Relative Merit of Breeds
What are the relative merits of breeds of cattle available? This question is addressed by Cundiff in this volume. Growth rate is important in having cattle reach market weights in a desirable length of time. However, more rapid growth is generally associated with increased mature size and the increased energy needed to sustain each animal. Consumers are continually demanding leaner and leaner meat products, but fat is important to the biological function of the beef cow. External fat serves as insulation and internal fat serves as reserve energy for continuing productive function in times of restricted energy availability. The age at which a female attains sexual maturity indicates her potential for reproduction. Overuse of late-maturing types will result in inadequate conception rates in yearling heifers. Adequate milking ability of the cow is necessary for her calf to express its genetic potential for
growth early in life. However, the cow must convert feed energy to milk and maintain the machinery required to produce the milk. Cows with high potential levels of milk production and large mature size need better nutritive environments than cows with lesser genetic potentials.

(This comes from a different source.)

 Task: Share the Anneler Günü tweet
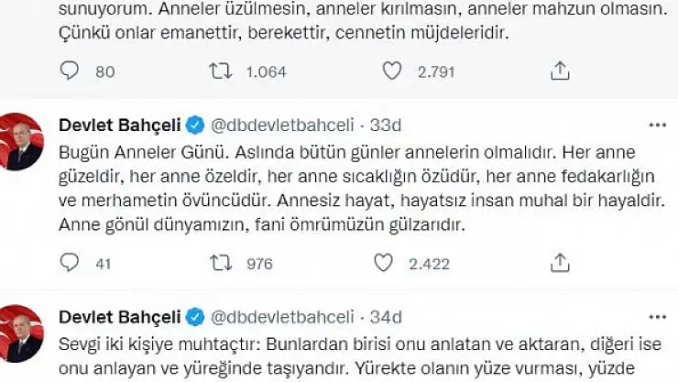(561, 264)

Some breeds are useful only at restricted levels. In northern environments, some restriction on the percentage of Bos indicus germplasm is prudent. Likewise, under warmer and more humid conditions some restriction on the percentage of Bos taurus germplasm is probably warranted. When heterosis effects are large relative to differences among breeds, there is less concern with using breeds in specialized roles and more with using a number of breeds in general-purpose roles. As breed differences become more important, using a particular breed characterized by high genetic potential for lean tissue growth rate in the role of a terminal sire becomes increasingly advantageous. When a terminal sire system is adopted, heterosis and maternal characteristics should be further emphasized in the cow herd.

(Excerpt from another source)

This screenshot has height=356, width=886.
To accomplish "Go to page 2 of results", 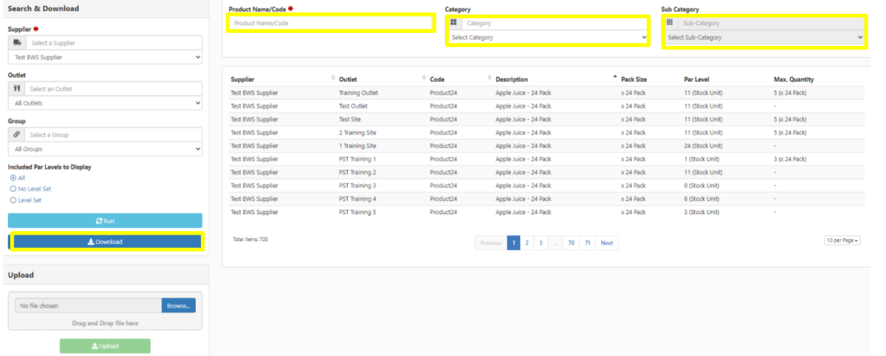I will pyautogui.click(x=527, y=243).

If calves are sold at weaning, then heterosis is relatively more important and breed differences are of lesser importance. As ownership is retained to endpoints closer to the ultimate consumer, heterosis becomes relatively less important and breed differences are of increased importance. Calves also may be marketed to a middleman, and a premium may be received based on their anticipated future performance. Similarly, some producers will choose to participate in branded beef programs that specify breed composition. These marketing strategies effectively reduce the importance of heterosis and increase the importance of breed differences. However, heterosis still results in a 7% increase in the production of retail cuts per cow.